Belge Bölümü:
Allâhü Te’âlâ, Âdem (a.s.)’ın bedenine rûh vermeden önce, meleklere, ona rûh verdiğim zaman hepiniz ona karşı secde edin buyurdular. Bu husus Kur’ân-ı Kerîm’de bildirilmiş olup rneâlen şöyledir: “Rabbin o vakit melek­lere şöyle demişti: “Ben çamurdan bir insan (Âdem’i) yaratacağım. Onun yaratılışını tamamlayıp da tarafım­dan ona rûh verdiğim zaman, hemen ona (hürmet için) secdeye kapanın.” Bunun üzerine melekler hep birden secde ettiler.” (Sâd s. 71,72,73)

Kayıtlı Bilgiler:
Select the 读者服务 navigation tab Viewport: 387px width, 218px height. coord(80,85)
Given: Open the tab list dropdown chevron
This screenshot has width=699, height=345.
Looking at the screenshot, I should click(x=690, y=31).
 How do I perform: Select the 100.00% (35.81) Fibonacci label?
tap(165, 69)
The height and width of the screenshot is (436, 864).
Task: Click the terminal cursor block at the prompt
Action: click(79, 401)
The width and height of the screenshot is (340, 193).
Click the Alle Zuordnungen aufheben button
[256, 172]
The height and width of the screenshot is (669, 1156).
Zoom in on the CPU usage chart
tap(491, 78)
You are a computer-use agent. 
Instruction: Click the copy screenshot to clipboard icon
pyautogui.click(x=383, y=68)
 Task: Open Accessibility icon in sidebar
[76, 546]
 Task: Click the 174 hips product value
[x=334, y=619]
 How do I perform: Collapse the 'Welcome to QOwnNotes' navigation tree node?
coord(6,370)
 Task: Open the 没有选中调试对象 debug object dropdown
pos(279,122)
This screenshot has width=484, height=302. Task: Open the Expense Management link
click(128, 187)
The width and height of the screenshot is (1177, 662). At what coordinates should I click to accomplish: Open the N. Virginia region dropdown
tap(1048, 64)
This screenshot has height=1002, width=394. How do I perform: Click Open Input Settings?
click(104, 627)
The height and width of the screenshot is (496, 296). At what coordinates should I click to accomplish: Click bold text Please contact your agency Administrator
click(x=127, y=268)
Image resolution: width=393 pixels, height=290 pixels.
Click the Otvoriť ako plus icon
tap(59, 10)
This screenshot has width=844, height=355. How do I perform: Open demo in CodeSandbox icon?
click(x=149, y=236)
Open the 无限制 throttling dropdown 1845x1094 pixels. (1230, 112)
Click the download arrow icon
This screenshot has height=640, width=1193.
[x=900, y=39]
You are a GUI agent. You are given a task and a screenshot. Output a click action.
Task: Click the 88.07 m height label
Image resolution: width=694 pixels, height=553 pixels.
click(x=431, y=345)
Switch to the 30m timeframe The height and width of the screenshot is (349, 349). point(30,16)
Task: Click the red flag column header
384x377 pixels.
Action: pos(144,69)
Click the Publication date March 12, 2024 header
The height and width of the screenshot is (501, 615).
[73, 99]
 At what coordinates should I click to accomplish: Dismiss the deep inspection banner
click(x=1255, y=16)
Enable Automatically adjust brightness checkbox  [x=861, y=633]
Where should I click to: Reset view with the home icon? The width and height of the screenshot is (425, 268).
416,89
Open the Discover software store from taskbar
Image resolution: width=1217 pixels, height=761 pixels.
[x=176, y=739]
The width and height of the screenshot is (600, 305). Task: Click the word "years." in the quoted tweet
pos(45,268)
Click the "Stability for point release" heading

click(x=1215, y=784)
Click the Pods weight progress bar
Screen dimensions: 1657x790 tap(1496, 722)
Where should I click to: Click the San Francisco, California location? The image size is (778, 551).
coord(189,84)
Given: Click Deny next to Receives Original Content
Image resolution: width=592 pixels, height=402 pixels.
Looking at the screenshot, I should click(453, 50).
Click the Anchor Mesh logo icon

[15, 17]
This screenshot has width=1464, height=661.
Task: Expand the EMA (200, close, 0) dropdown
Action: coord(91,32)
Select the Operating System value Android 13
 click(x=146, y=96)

Uygulama Yönergeleri:
[a] Satırlardan "The height and width of the screenshot is (496, 296)." ifadesini içeren satırdan "[x=900, y=39]" ifadesini içeren satıra kadar olan kısmı, iki uç satır da dahil olmak üzere, kelimesi kelimesine yeniden yazın.
[b] Meleklerin Âdem'e secde etmesini anlatan metni, bittiği yerden itibaren sürdürün.
Metin ile satırlar birbirinden bağımsız iki ayrı malzemedir.

Sonuçlar:
[a]
The height and width of the screenshot is (496, 296). At what coordinates should I click to accomplish: Click bold text Please contact your agency Administrator
click(x=127, y=268)
Image resolution: width=393 pixels, height=290 pixels.
Click the Otvoriť ako plus icon
tap(59, 10)
This screenshot has width=844, height=355. How do I perform: Open demo in CodeSandbox icon?
click(x=149, y=236)
Open the 无限制 throttling dropdown 1845x1094 pixels. (1230, 112)
Click the download arrow icon
This screenshot has height=640, width=1193.
[x=900, y=39]

[b]
Âdem (a.s.)’a rûh verilip canlanıp ayağa kalkınca, Allâhü Te’âlâ’nın emri üzerine melekler ona karşı secde et­tiler. Rivayete göre bu secde eğilmek suretiyle yapılmıştır. Önce Cebrâîl (a.s.), sonra Mikâil (a.s.), sonra İsrafil (a.s.), sonra Azrail (a.s.) sonra da Mukarrebûn denilen melekler secde etmiştir. Âdem (a.s.)’a karşı meleklerin secde etme­lerinin emredilmesi, alnında Hz. Peygamber (s.a.v.)’in nuru bulunduğu içindi.

İblîs (şeytân) kibirlenip, Âdem (a.s.)’a karşı secde et­medi. “O çamurdan yaratıldı. Ben ise ateşten yaratıldım. Ondan üstünüm” diye iddiada bulundu. Bundan dolayı, huzûr-u ilâhîden kovuldu, ismi de kovulmuş, uzaklaştırılmış ma’nâsında şeytân kaldı.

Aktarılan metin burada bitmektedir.